__Document excerpt__.
▽
# oil problems



## Burn 17 (Dec 1, 2004)

is there there specific reson an 1985 720 shord bed pickup would start burning oil after the head gasket was replaced, never burned befor and now goes thro over a quart a month, well it is at 300,000 almost but it just started any advice would be nice hoping to sell and need to know whats wrong


----------



## Bror Jace (Apr 26, 2003)

With motor work that extensive, it could be a lot of things ... maybe the way the valvetrain went back together?

If they took apart the head to mill it, did the shop use all new valve seals when they put everything back together?

Document it and see if it doesn't settle down after a few thousand miles.


----------



## SVP5TEN (Apr 27, 2004)

Burn 17 said:


> is there there specific reson an 1985 720 shord bed pickup would start burning oil after the head gasket was replaced, never burned befor and now goes thro over a quart a month, well it is at 300,000 almost but it just started any advice would be nice hoping to sell and need to know whats wrong


if the head gasket was just replaced and nothing else was replaced. id retorque the head bolts. im using your bottom end in my dime and i retorqued my head bolts at 50 ft lbs. you might want to double check for the naps-z head bolts. keep us updated.


----------



## Zen31ZR (Mar 24, 2004)

Simplest idea is that it probably got some junk in the rings while the head was off.


----------
△
__Directive A__.
In the oil-burning thread, why does one reply ask whether the shop used all new valve seals? Explain in one to three sentences.
__Directive B__.
In the oil-burning thread, at what torque did one poster retorque the head bolts?
The data after this point has no connection to the oil-burning thread.

__Data block__.
▽
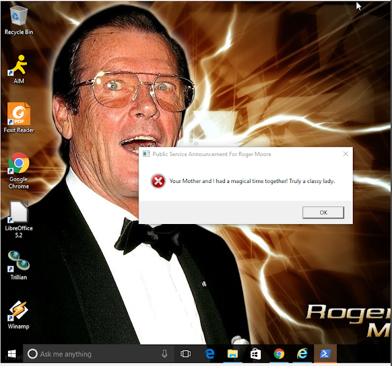392x366 pixels.
Task: Select the Winamp desktop shortcut
Action: tap(18, 315)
△
__Output A__.
The reply says that after motor work this extensive, the oil burning could come from how the valvetrain was put back together. If the shop took the head apart to mill it, the valve seals would have been involved in that reassembly, so the reply asks whether new ones were used.

__Output B__.
50 ft lbs.